In the US, 4% of people cite personal or family reasons for preventing advancement.
The studies also looked at salary satisfaction. Interestingly, despite gender and role disparities, 53% of L&D professionals in the UK and US were satisfied with their salaries, with the satisfaction increasing per age bracket.
In the UK:
- 56% of men and 55% of women were satisfied with their earnings
- 58% of men and 59% of women between 25 and 45 were also happy with their incomes.
- 42% of UK professionals haven’t had a pay rise in more than 12 months
- Of the professionals who had not had a pay rise, 54% admitted that they’re not comfortable asking for one
- Among the professionals who did receive pay rises, 52% were below the rate of inflation, with 45% as low as 1%-3% – half the rate of inflation
In the US:
- 80% of professionals have had a raise in the past two years
- 20% have had no raise at all or last had a raise three or more years ago
- If they have had a pay rise, 38% saw a 1-3% increase
- 10% of professionals had enjoyed a salary increase of 10% or more over the past 12 months. 41% were “comfortable” or “very comfortable” about asking for pay rises
As far as the impact of education and career experience on salary is concerned, the survey found that 74% of higher salaries across the UK went to people aged over 45; however, 73% of the over 45s surveyed had been in the L&D industry for less than a year.
It would appear that qualifications do not have much influence on compensation.
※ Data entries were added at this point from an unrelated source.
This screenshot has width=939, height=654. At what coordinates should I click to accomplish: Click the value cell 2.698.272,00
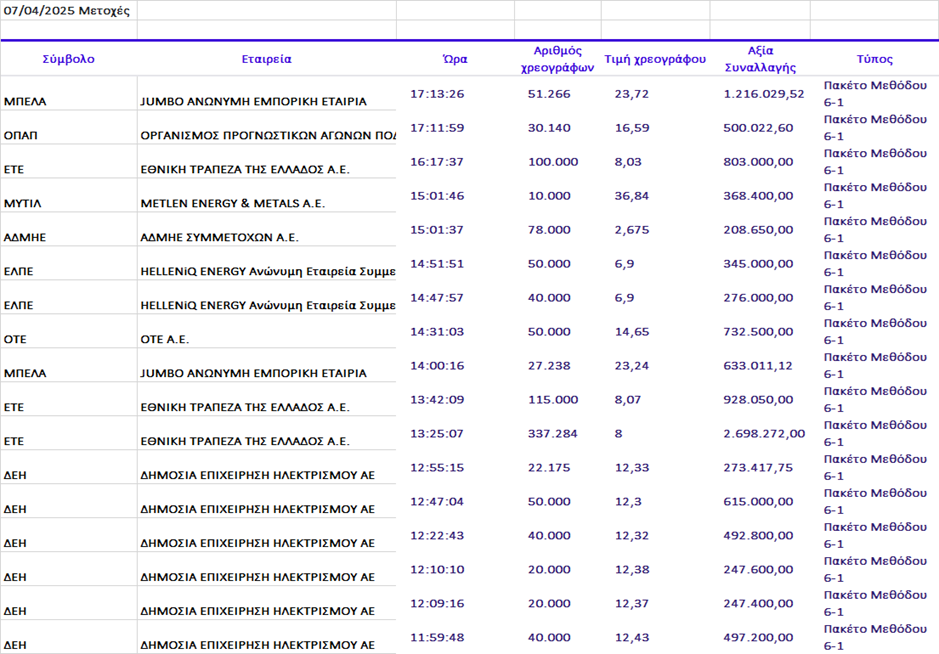pyautogui.click(x=763, y=434)
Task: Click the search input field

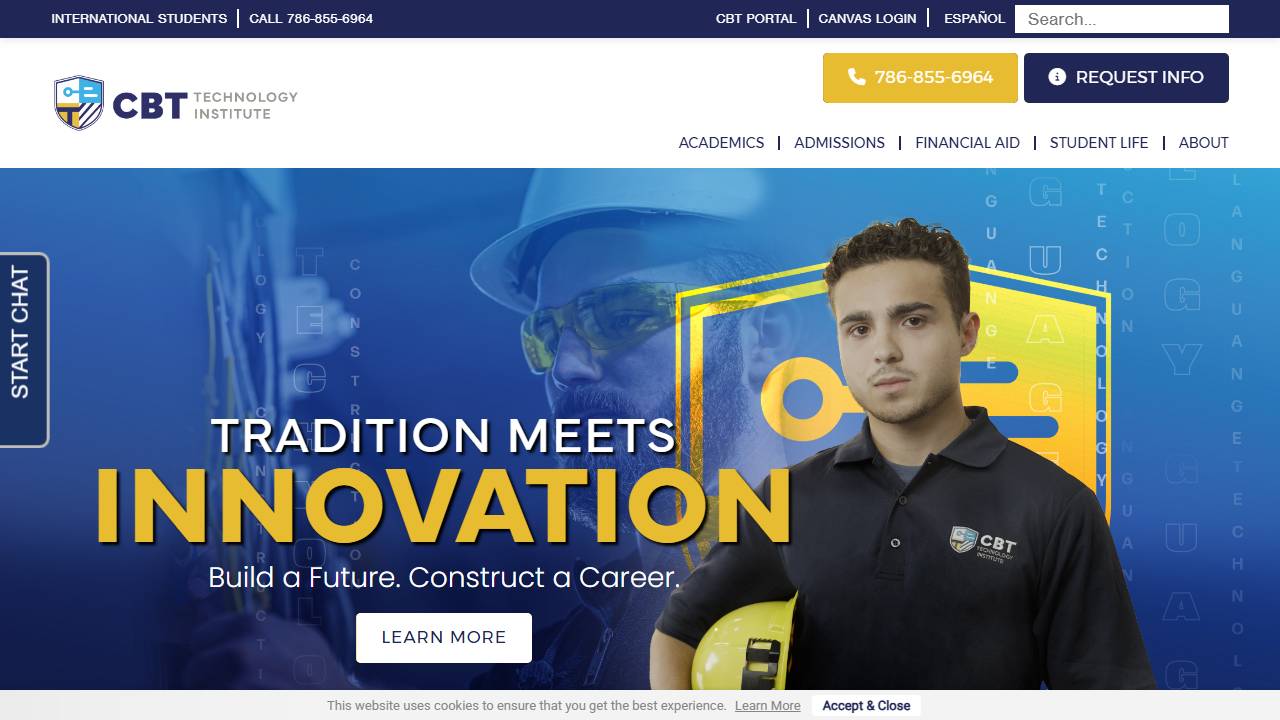Action: tap(1122, 19)
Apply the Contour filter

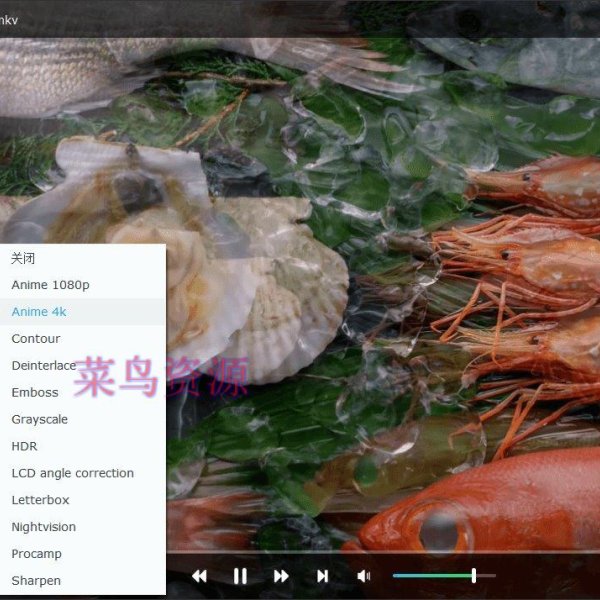pyautogui.click(x=36, y=339)
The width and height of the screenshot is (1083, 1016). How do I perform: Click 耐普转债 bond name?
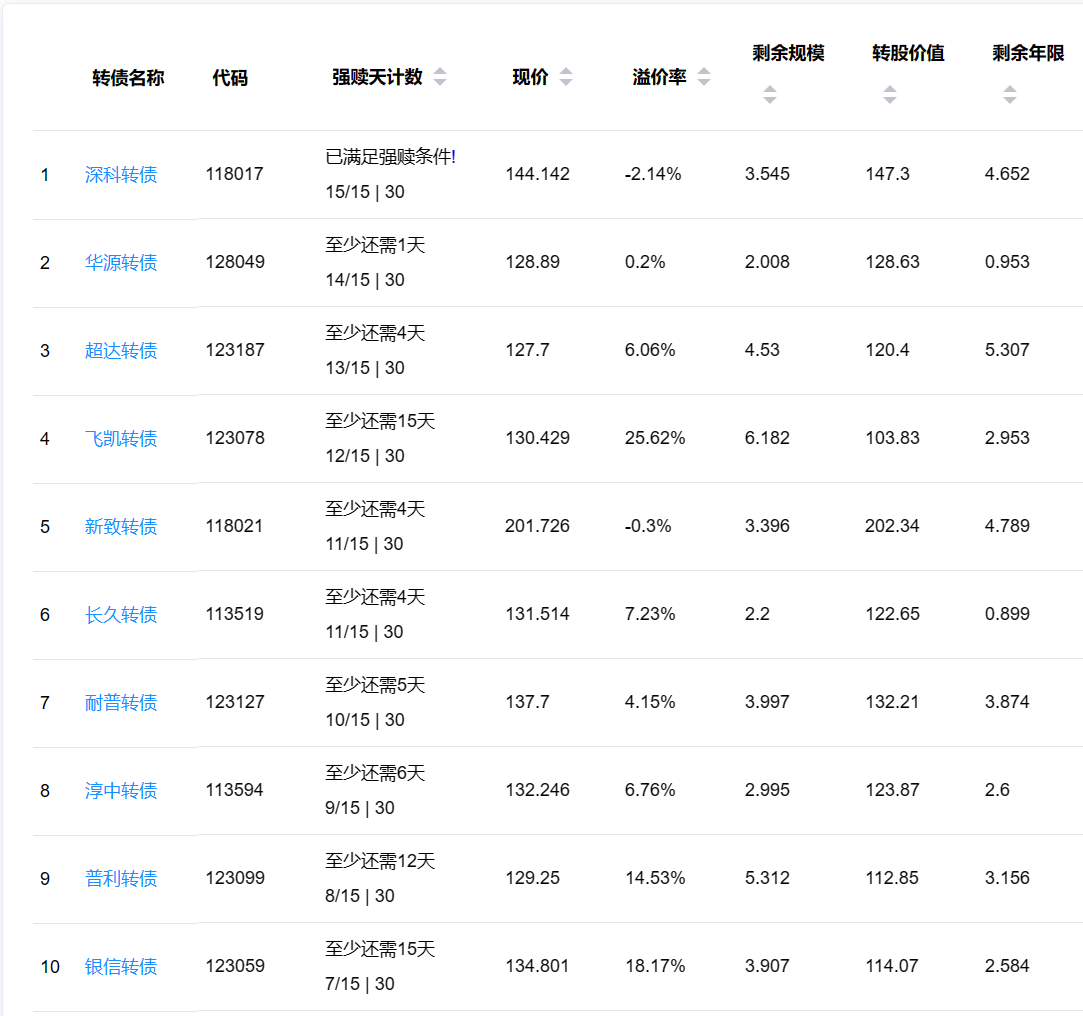pos(121,703)
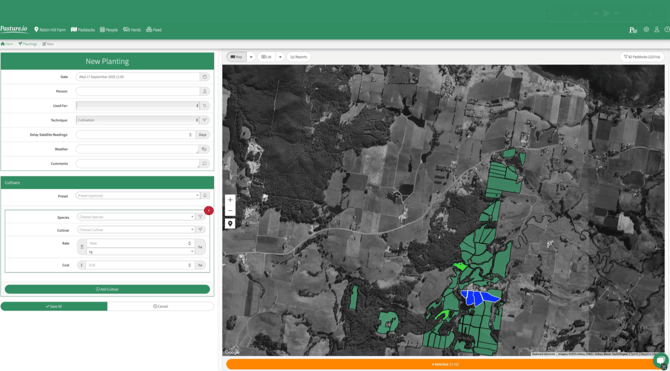Open the settings gear in top bar

646,29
Most of the UK respondents don’t have an L&D-related degree. Of the respondents who earned more than £70k a year – only 7% had degrees or higher. However, in the highest salary bracket, only 2% of people without an L&D-related degree earn more than £80,000 compared to 6% of respondents who do. Clearly, L&D degrees can lead to higher salaries when it comes to senior roles.
In the US, where wages were higher than $70k, there were almost equal numbers of people with L&D degrees and those without, indicating that on-the-job training via mentors, upskilling, and learning management systems can be an effective route to progression.
The survey provided insights into the roles of mentors in earning potential. For example, the respondents who had a salary of more than $100k a year were more likely to have mentors than those earning lower salaries. Similarly, professionals with a 4% or higher salary increase in the previous 12 months were also likely to have had a mentor.
Generally speaking, mentorship numbers are higher in the US than in the UK. Of the US respondents, 65% of professionals agreed that they benefitted from mentoring, while only 47% in the UK said the same. These numbers could correlate with the fact that 20% of male and 21% of female L&D professionals in the UK feel that they lack opportunities to progress in their careers.
With 4% of US respondents and 22% of UK respondents saying they want to leave L&D, it is essential that L&D professionals feel empowered to effectively provide training and support to other employees.